What could be causing this?

4
  • Please add the output of type -a cd as Glenn requested.
    – terdon
    Commented Feb 22, 2014 at 12:56
  • Please add the output of the type command to your question. Also, does this happen in all directories or only if you are in a specific one(s)? And what is the output of echo $CDPATH?
    – terdon
    Commented Feb 22, 2014 at 13:26
  • What exact bash version (in $BASH_VERSION) are you running?
    – Gabe
    Commented Feb 23, 2014 at 0:07
  • I have bash 4.2.37(1).
    – Village
    Commented Feb 23, 2014 at 1:28

2 Answers 2

6

Maybe a bug?

This sounds like a potential bug. I found a similar report showing the same message. The bug bash: pwd builtin exits with write error: Success.

excerpt

This message will be displayed if ferror(stdout) returns non-zero. For some reason (probably the fflush() call immediately preceding the check), stdio is causing ferror() to return true without setting errno.
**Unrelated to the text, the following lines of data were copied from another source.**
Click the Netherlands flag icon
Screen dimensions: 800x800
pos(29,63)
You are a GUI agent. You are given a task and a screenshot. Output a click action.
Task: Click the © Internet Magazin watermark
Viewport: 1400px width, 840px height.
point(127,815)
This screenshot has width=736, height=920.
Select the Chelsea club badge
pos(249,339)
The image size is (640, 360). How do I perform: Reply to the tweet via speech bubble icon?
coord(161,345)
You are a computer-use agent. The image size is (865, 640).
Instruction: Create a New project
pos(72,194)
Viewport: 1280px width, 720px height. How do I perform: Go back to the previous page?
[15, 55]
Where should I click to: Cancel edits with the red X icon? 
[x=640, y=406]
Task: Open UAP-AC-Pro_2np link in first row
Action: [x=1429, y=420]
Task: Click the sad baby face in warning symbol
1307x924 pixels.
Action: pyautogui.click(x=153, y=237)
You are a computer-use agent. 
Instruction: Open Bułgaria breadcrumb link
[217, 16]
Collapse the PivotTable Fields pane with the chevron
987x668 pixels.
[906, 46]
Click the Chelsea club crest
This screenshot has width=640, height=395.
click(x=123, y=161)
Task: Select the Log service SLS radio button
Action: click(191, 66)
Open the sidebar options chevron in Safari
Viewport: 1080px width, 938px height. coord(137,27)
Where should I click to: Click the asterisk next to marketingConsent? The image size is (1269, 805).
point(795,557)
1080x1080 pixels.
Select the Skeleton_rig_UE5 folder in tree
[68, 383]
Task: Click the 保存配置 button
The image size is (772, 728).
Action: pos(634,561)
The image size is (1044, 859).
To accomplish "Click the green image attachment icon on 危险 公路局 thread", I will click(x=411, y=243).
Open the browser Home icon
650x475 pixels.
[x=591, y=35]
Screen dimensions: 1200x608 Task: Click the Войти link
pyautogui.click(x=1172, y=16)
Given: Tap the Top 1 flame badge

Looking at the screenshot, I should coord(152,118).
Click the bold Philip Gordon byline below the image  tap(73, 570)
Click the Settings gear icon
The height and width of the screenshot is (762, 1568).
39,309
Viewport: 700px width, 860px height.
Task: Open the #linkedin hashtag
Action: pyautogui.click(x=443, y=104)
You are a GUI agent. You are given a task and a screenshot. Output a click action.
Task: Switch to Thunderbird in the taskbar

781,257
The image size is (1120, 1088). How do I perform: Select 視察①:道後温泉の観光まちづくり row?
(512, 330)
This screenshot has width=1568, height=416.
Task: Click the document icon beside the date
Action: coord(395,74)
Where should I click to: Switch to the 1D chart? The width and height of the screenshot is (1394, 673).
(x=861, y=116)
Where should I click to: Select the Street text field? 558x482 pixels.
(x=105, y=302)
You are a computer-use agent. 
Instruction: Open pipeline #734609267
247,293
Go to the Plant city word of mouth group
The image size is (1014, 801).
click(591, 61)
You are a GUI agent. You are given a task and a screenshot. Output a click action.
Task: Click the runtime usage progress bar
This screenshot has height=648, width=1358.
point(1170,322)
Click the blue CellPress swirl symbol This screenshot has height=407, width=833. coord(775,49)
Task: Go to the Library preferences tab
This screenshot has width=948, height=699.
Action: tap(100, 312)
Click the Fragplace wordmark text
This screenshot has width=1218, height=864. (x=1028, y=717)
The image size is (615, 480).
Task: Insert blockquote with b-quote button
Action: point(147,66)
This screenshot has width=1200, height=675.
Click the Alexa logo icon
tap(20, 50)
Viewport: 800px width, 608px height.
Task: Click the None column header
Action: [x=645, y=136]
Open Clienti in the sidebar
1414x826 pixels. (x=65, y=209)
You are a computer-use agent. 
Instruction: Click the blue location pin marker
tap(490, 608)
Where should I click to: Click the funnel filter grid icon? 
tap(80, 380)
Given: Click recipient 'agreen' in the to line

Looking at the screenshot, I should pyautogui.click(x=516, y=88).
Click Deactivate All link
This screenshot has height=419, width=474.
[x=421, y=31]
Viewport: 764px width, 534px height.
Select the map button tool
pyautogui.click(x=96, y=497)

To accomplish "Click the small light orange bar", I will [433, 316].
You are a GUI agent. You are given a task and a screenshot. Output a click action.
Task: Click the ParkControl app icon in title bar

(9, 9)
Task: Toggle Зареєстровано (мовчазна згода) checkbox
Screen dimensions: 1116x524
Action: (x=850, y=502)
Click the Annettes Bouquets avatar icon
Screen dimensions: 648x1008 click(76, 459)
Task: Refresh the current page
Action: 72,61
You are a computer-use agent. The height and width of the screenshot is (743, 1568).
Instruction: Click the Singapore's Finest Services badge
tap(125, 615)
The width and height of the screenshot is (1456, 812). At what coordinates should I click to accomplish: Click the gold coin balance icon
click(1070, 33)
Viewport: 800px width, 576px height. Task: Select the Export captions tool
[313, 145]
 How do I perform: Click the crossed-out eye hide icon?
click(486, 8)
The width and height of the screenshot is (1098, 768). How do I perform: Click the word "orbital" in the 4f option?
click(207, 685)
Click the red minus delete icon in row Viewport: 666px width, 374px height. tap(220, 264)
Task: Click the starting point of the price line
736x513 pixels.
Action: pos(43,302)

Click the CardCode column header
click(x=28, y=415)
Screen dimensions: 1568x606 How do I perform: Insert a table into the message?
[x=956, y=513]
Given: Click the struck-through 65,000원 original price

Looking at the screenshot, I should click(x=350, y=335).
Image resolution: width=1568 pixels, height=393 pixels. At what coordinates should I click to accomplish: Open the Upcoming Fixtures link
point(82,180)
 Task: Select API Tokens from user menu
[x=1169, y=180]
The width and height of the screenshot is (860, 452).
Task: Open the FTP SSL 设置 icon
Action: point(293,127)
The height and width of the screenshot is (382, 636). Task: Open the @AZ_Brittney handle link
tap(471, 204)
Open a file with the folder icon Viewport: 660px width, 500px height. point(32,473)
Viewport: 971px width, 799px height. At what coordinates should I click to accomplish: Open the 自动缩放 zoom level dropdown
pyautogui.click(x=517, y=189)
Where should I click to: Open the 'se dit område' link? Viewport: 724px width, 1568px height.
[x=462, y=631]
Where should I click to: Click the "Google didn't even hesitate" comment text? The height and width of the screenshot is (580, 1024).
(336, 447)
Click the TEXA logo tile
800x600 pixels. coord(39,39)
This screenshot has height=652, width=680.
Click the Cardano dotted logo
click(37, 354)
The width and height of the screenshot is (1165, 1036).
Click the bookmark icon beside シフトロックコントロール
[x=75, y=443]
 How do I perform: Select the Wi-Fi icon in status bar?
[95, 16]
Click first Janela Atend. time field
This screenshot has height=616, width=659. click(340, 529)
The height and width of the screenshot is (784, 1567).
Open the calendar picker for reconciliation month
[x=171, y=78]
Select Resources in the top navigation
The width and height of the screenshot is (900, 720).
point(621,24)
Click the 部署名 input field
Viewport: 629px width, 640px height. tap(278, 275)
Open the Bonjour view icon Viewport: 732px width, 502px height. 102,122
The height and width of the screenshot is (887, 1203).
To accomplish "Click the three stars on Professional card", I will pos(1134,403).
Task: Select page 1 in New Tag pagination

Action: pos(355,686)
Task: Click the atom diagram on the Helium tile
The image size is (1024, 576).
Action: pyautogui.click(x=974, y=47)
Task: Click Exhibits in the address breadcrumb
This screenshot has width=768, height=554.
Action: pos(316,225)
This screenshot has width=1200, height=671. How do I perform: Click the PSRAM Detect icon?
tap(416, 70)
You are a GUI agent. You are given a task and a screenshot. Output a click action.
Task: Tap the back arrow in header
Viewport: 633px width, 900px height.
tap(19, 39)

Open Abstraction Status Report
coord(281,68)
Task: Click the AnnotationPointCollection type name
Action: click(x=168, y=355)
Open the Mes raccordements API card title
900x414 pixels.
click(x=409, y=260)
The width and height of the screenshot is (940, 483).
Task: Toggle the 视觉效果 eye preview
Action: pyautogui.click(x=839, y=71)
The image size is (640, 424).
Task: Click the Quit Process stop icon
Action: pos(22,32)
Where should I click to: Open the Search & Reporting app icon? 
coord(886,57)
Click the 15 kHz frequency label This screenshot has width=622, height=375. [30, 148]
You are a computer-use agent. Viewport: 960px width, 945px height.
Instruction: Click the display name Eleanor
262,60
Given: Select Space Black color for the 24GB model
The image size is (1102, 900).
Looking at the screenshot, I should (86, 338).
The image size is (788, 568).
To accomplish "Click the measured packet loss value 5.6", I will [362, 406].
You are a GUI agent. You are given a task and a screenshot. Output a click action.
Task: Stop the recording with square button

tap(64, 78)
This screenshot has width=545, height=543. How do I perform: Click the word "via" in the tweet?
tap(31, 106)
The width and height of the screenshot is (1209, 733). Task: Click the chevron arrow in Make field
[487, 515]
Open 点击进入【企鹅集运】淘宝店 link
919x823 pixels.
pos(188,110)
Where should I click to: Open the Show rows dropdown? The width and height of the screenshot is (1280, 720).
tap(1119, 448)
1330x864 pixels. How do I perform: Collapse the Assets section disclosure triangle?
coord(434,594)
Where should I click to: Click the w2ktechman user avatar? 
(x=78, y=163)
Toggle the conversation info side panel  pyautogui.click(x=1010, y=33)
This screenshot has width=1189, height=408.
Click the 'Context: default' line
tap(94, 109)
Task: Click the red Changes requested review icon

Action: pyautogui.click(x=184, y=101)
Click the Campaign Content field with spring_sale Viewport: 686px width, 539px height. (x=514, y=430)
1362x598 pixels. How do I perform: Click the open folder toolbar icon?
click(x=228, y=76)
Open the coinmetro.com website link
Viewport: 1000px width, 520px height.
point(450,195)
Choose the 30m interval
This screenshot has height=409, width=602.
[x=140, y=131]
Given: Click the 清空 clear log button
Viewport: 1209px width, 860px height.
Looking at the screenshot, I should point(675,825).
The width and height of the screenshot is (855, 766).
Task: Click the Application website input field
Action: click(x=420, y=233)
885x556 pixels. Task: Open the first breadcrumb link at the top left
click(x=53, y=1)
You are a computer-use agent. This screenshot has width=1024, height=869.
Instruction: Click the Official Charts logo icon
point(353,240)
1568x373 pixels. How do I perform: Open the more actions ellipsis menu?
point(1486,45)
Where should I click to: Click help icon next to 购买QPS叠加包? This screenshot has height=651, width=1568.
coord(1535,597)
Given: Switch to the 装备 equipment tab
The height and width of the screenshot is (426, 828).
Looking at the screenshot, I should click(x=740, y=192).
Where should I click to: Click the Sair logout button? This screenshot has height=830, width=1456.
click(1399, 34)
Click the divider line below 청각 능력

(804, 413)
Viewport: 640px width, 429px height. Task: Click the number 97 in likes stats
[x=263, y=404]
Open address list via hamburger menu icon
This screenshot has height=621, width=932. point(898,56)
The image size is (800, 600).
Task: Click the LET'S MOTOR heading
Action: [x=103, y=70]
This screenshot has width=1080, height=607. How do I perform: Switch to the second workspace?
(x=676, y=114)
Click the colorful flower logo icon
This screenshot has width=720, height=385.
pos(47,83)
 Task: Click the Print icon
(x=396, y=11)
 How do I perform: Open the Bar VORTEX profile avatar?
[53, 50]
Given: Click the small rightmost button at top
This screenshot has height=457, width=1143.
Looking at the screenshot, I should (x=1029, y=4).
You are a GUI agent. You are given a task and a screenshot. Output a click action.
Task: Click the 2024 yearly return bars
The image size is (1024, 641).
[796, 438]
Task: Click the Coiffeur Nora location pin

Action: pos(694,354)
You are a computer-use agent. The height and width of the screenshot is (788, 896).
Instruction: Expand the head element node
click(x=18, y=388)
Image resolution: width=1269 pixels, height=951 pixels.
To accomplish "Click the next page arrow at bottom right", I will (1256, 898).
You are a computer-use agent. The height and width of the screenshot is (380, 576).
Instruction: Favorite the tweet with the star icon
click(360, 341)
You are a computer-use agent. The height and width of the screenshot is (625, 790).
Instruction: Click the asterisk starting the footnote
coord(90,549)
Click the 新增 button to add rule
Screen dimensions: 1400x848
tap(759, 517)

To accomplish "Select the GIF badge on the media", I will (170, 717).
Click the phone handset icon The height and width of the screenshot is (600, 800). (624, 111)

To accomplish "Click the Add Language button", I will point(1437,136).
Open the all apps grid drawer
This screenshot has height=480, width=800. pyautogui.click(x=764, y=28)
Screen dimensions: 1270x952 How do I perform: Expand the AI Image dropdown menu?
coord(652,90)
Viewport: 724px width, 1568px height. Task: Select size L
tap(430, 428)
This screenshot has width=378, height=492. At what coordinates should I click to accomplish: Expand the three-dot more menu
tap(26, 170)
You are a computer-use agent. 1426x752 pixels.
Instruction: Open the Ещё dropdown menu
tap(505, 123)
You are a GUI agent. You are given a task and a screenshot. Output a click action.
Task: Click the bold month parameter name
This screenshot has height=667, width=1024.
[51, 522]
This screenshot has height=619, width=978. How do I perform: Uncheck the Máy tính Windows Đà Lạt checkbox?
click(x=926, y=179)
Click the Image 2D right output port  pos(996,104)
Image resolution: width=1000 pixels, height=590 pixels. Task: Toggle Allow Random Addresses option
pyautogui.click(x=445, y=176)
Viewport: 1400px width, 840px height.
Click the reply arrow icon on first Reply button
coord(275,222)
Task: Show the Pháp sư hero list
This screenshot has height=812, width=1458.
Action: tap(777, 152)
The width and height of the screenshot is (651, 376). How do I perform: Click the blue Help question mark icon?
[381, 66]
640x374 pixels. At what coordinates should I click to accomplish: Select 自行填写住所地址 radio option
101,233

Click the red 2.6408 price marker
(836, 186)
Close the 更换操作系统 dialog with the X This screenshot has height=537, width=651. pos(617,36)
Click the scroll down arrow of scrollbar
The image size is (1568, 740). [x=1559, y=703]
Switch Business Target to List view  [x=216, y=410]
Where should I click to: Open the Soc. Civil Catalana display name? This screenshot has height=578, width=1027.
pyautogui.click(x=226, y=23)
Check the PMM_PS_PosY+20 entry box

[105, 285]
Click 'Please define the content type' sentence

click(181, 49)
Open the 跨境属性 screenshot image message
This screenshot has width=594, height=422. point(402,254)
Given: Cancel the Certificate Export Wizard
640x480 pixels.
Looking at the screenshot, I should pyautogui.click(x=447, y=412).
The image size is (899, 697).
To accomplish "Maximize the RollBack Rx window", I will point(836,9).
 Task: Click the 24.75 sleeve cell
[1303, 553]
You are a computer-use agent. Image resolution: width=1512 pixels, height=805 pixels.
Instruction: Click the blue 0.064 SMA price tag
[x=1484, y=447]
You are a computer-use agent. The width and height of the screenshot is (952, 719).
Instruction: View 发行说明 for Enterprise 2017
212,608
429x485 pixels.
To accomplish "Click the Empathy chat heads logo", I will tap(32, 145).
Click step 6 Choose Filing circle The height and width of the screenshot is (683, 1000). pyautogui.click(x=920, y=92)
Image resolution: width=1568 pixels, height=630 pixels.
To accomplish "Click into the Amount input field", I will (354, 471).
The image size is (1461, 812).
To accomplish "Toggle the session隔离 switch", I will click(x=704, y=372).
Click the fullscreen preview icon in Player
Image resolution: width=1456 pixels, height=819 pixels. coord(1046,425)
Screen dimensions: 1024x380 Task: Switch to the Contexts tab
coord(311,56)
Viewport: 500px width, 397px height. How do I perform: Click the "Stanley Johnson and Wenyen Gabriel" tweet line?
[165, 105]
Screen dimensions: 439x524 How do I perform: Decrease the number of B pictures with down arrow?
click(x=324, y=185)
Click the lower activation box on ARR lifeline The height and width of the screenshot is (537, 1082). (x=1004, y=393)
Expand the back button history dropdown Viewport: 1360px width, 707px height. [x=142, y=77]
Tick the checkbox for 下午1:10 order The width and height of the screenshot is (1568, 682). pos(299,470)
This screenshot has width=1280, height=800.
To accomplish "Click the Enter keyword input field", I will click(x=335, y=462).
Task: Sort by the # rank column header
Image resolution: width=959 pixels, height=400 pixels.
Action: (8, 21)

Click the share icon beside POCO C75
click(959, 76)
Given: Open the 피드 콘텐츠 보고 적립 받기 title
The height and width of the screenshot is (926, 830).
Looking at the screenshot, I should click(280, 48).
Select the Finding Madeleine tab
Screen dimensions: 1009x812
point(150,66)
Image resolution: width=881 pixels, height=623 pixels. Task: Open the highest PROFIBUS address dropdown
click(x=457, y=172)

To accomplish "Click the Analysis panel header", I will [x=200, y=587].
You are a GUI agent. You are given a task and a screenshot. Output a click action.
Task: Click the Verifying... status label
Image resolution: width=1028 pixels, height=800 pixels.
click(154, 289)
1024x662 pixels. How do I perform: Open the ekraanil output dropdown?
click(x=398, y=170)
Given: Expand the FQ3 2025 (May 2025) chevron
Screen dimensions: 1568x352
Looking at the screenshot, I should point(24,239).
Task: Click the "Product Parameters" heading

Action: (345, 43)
Does this happen twice in a row? The pwd builtin calls clearerr() after printing the error message, so even if the stdout error flag `sticks', that should clear it.

Can't update history?

The error makes me think that it was successful in changing directories, but wasn't able to write the command cd ../Directory to your $HOME/.bash_history. I'd confirm that this file is intact and is writable. Also confirm that your $HOME directory is writable and not full.

$ df -h $HOME
Filesystem                         Size  Used Avail Use% Mounted on
/dev/mapper/fedora_greeneggs-home  402G  157G  225G  42% /home
5
  • The /home partition has much space available. I cannot find anything strange in ".bash_history", it is set to read and write only for the owner. Whenever I quit a terminal, the data from that terminal still goes there. Is is possible this came up because I was running multiple terminal windows at the same time?
    – Village
    Commented Feb 22, 2014 at 14:49
  • @Village - perhaps, but each time a command is run in a shell it should get a lock on the history file and release when it's done, every other process doing the same would just wait.
    – slm
    Commented Feb 22, 2014 at 14:58
  • bash does not write to ~/.bash_history immediately after running the command, but after the session closed, right?
    – SOFe
    Commented Mar 19, 2016 at 13:18
  • @Pemapmodder - correct, it was unclear to me if the OP had done something like this: askubuntu.com/questions/67283/….
    – slm
    Commented Mar 19, 2016 at 13:34
  • I encountered the same problem, and I'm quite sure that it is not true (because I was su root at that time, and I instantly tail /root/.bash_history and saw nothing relevant, then exit to back to my normal user, then sudo tail /root/.bash_history, and the line (both lines, since I repeated the cd) was indeed written.
    – SOFe
    Commented Mar 20, 2016 at 16:33
3

Your cd command is either an alias or most likely a bash function.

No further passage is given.